EDA with PySpark

# Introduction

Analysis of PPP loans data with demographics information.

Now let's go tackle the PPP dataset and find some interesting trends using PySpark!

## Download PPP data

You can download the data from here (https://data.sba.gov/dataset/ppp-foia). We will use the first three files.

I have tried copying the link address and pasting it here (so no need to mount your Google Drive) - but the link address changes every few months, so instead we can download locally, drag to Google Drive, and use a shareable link.

In [None]:
# download the SBA data
# would be great but the link changes every quarter!

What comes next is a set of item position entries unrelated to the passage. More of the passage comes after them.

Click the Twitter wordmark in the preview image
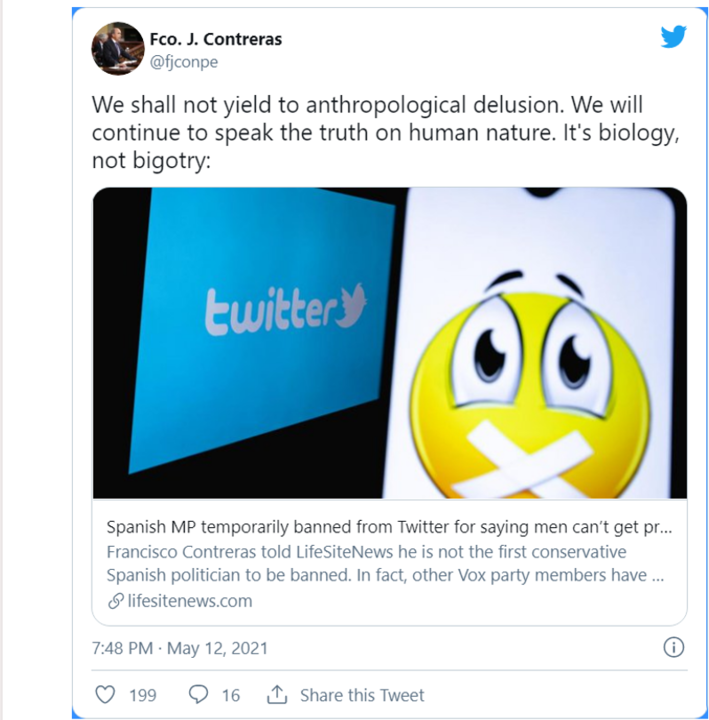Viewport: 709px width, 720px height. [285, 309]
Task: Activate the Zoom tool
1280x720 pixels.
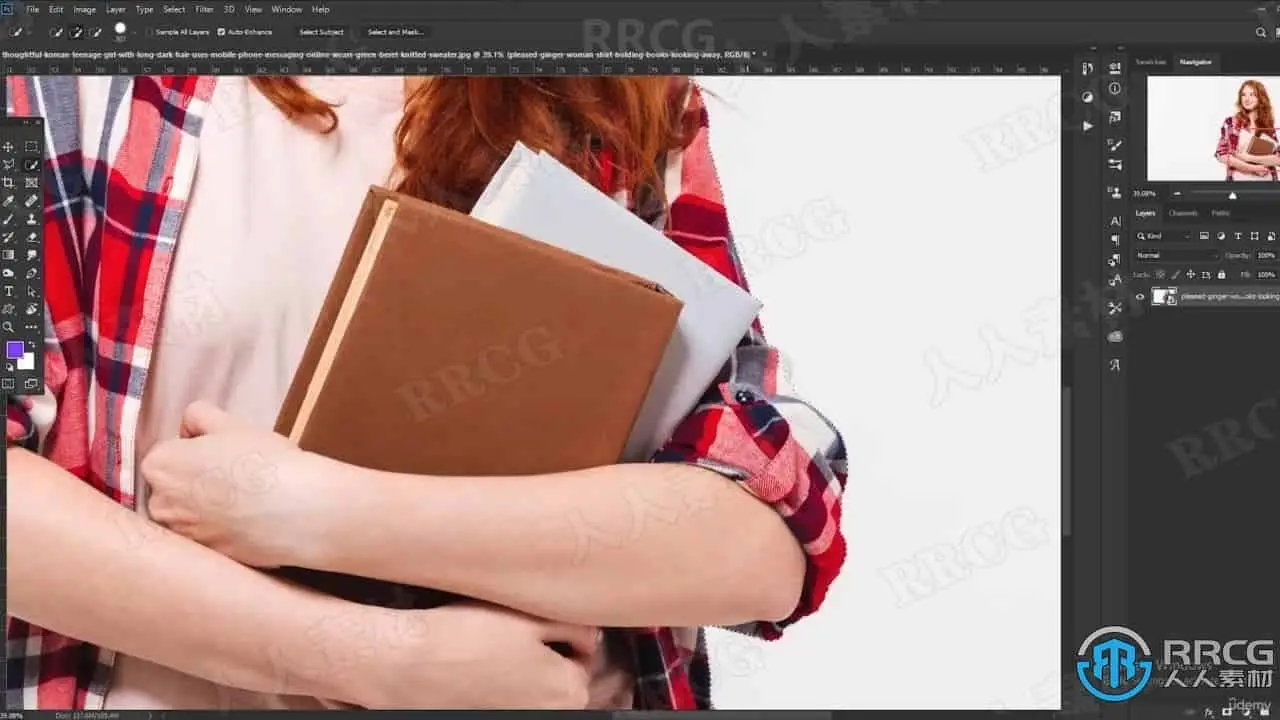Action: 9,327
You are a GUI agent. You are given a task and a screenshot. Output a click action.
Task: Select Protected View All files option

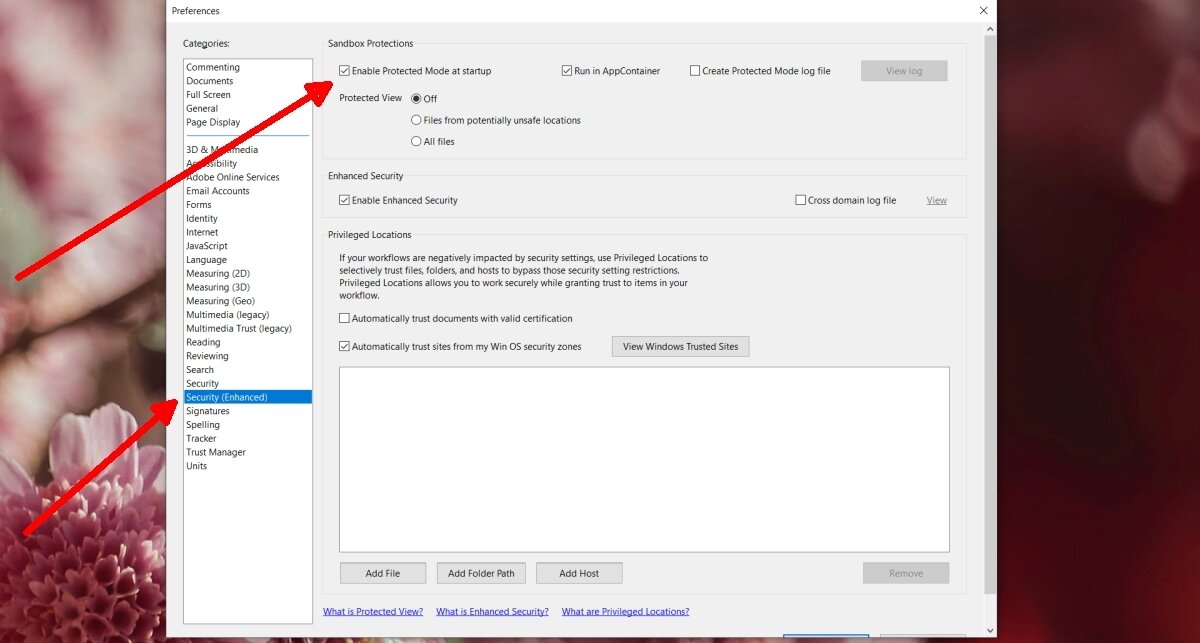416,142
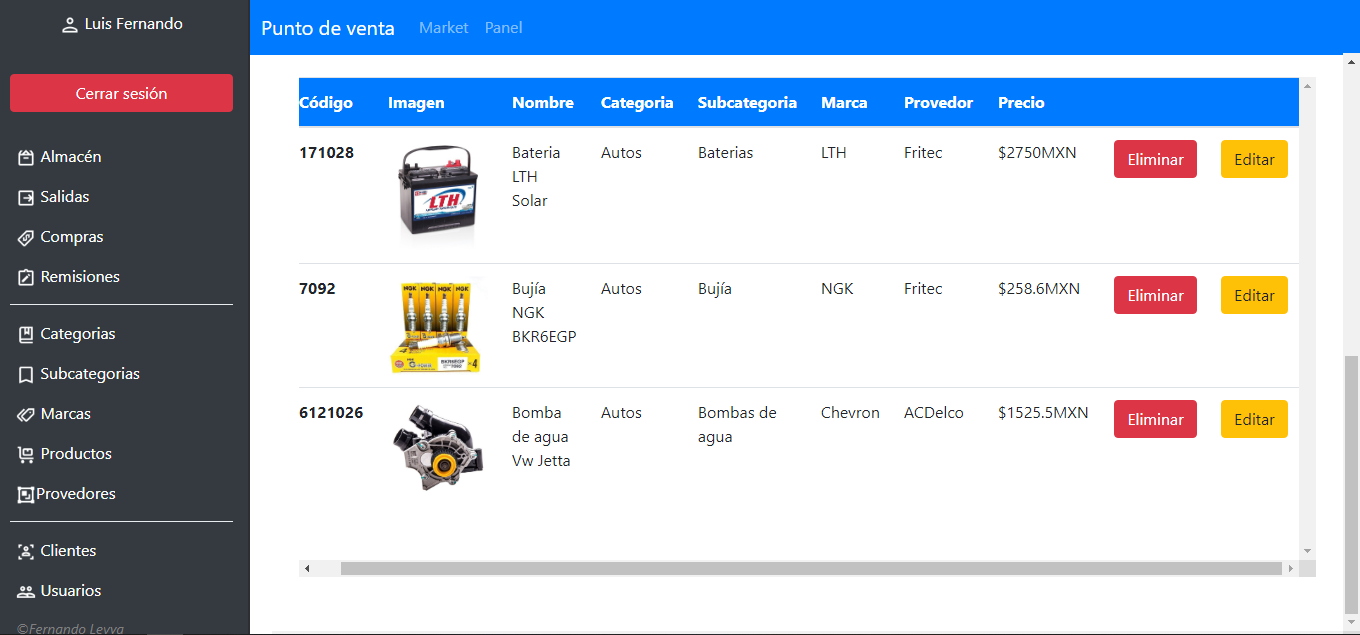The image size is (1360, 635).
Task: Delete the Bomba de agua product
Action: point(1155,419)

!gdown https://data.sba.gov/dataset/8aa276e2-6cab-4f86-aca4-a7dde42adf24/resource/2b55e11d-7e75-4bbb-b526-69a06c0c4731/download/public_150k_plus_230101.csv
!gdown https://data.sba.gov/dataset/8aa276e2-6cab-4f86-aca4-a7dde42adf24/resource/5f700a26-02f9-4d97-94a3-e3c2c43871eb/download/public_up_to_150k_1_230101.csv
!gdown https://data.sba.gov/dataset/8aa276e2-6cab-4f86-aca4-a7dde42adf24/resource/b785dfac-7d99-4bc0-9ab2-e87fe855174e/download/public_up_to_150k_2_230101.csv

Downloading...
From: https://data.sba.gov/dataset/8aa276e2-6cab-4f86-aca4-a7dde42adf24/resource/2b55e11d-7e75-4bbb-b526-69a06c0c4731/download/public_150k_plus_230101.csv
To: /content/public_150k_plus_230101.csv
100% 452M/452M [00:03<00:00, 125MB/s] 
Downloading...
From: https://data.sba.gov/dataset/8aa276e2-6cab-4f86-aca4-a7dde42adf24/resource/5f700a26-02f9-4d97-94a3-e3c2c43871eb/download/public_up_to_150k_1_230101.csv
To: /content/public_up_to_150k_1_230101.csv
100% 414M/414M [00:04<00:00, 97.9MB/s]
Downloading...
From: https://data.sba.gov/dataset/8aa276e2-6cab-4f86-aca4-a7dde42adf24/resource/b785dfac-7d99-4bc0-9ab2-e87fe855174e/download/public_up_to_150k_2_230101.csv
To: /content/public_up_to_150k_2_230101.csv
100% 412M/412M [00:02<00:00, 184MB/s]


In [None]:
!pip install --upgrade --no-cache-dir gdown

Looking in indexes: https://pypi.org/simple, https://us-python.pkg.dev/colab-wheels/public/simple/
Collecting gdown
  Downloading gdown-4.6.0-py3-none-any.whl (14 kB)
Installing collected packages: gdown
  Attempting uninstall: gdown
    Found existing installation: gdown 4.4.0
    Uninstalling gdown-4.4.0:
      Successfully uninstalled gdown-4.4.0
Successfully installed gdown-4.6.0


If you look left, you should be able to see the three big .csv files on the lefthand side.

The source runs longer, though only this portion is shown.